## Problem description
Report only the number of lines below in which the string "This" appears.

## Raw data
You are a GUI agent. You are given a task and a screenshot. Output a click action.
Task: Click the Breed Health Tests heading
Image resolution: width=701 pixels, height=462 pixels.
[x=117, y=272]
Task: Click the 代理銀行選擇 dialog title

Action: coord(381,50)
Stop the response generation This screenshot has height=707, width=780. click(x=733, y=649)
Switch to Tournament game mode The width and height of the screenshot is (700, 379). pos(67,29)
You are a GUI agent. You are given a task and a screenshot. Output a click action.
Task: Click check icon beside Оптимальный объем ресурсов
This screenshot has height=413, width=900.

--

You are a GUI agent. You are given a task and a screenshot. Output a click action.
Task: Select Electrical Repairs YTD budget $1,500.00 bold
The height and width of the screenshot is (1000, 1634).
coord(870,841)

## Answer to the exercise
2